##### DATASET RECORDS

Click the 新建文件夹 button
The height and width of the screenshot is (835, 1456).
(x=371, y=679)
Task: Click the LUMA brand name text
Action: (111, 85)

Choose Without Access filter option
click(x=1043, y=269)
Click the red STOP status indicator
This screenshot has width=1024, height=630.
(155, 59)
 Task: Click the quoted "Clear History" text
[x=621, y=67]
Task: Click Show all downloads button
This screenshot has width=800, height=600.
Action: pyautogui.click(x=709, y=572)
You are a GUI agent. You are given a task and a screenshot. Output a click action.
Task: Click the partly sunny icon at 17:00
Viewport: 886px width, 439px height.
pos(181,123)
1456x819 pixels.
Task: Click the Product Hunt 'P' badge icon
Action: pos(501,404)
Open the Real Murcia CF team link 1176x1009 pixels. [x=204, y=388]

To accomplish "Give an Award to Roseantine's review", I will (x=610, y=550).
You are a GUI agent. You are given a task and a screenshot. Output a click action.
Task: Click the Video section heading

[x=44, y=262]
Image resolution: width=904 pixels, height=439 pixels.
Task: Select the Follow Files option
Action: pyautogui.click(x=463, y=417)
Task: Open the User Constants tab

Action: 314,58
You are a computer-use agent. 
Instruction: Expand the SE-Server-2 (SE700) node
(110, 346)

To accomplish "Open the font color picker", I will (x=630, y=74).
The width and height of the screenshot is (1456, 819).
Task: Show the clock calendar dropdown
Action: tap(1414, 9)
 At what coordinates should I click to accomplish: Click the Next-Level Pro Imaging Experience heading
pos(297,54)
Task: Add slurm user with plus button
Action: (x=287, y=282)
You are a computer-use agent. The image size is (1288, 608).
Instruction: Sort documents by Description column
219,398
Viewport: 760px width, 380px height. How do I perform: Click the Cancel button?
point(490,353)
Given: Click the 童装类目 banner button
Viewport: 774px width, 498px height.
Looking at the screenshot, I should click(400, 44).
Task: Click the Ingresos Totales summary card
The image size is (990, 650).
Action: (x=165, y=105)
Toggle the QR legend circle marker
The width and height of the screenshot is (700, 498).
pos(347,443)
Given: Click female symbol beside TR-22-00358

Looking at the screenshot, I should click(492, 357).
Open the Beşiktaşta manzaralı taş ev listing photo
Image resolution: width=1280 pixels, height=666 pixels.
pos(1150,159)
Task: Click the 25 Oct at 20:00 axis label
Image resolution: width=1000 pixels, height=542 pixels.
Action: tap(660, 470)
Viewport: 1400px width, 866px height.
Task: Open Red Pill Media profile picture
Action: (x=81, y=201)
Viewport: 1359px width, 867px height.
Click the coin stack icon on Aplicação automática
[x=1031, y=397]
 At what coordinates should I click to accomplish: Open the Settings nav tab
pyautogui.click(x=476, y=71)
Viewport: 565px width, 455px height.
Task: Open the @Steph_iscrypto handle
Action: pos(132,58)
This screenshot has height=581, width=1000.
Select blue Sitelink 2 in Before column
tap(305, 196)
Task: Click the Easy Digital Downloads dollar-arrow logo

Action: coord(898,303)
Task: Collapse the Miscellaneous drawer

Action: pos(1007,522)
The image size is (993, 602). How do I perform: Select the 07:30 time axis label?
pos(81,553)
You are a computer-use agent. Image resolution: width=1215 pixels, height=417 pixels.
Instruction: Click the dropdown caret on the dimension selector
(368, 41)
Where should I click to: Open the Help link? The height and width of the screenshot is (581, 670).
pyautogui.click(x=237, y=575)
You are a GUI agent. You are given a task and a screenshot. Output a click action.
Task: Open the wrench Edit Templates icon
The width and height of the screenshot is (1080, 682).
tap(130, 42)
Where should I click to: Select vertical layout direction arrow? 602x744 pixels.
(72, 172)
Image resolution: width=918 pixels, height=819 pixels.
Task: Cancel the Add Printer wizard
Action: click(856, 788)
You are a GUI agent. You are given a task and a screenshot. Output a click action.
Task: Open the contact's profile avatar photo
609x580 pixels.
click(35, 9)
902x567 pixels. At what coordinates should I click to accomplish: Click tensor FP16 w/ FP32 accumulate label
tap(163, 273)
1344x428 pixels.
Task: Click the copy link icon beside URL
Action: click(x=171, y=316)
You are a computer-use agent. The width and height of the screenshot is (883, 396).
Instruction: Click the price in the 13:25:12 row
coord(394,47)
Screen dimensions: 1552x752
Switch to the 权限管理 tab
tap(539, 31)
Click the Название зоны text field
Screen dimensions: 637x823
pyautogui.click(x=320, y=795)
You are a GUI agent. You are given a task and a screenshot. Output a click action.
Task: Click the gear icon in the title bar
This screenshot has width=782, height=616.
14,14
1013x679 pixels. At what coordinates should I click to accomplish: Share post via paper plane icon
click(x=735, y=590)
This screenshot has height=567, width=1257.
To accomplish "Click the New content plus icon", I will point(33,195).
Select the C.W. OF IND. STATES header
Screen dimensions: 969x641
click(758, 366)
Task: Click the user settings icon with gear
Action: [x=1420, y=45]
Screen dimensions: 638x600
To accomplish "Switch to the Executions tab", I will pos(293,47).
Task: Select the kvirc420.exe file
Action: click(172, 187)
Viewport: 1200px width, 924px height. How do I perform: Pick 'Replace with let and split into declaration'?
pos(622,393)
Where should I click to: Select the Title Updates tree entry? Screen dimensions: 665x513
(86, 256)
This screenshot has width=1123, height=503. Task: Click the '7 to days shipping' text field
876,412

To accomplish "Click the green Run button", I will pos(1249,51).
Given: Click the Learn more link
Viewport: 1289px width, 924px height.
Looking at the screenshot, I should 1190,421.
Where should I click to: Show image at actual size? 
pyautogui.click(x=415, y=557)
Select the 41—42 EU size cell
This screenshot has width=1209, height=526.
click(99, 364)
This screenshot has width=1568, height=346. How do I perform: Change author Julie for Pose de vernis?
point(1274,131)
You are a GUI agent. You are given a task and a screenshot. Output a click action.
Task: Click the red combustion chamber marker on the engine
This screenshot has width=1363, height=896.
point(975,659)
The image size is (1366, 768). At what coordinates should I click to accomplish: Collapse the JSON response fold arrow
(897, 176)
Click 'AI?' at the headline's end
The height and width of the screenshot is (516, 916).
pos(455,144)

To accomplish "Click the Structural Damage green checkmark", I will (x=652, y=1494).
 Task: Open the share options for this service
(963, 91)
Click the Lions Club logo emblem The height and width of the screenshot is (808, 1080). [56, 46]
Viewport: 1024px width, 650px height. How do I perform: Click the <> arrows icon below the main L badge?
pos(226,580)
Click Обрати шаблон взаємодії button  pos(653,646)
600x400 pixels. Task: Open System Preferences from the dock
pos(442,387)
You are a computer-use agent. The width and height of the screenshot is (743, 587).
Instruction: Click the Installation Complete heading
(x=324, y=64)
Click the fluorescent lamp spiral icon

##########

- [TASK REQUIREMENTS]: The answer is the lines above between the line holding "Task: Click the Easy" and the line holding "You are a computer-use agent. Image", inclusive, each written out exactly, and no others.

- [EXERCISE RESULT]:
Task: Click the Easy Digital Downloads dollar-arrow logo

Action: coord(898,303)
Task: Collapse the Miscellaneous drawer

Action: pos(1007,522)
The image size is (993, 602). How do I perform: Select the 07:30 time axis label?
pos(81,553)
You are a computer-use agent. Image resolution: width=1215 pixels, height=417 pixels.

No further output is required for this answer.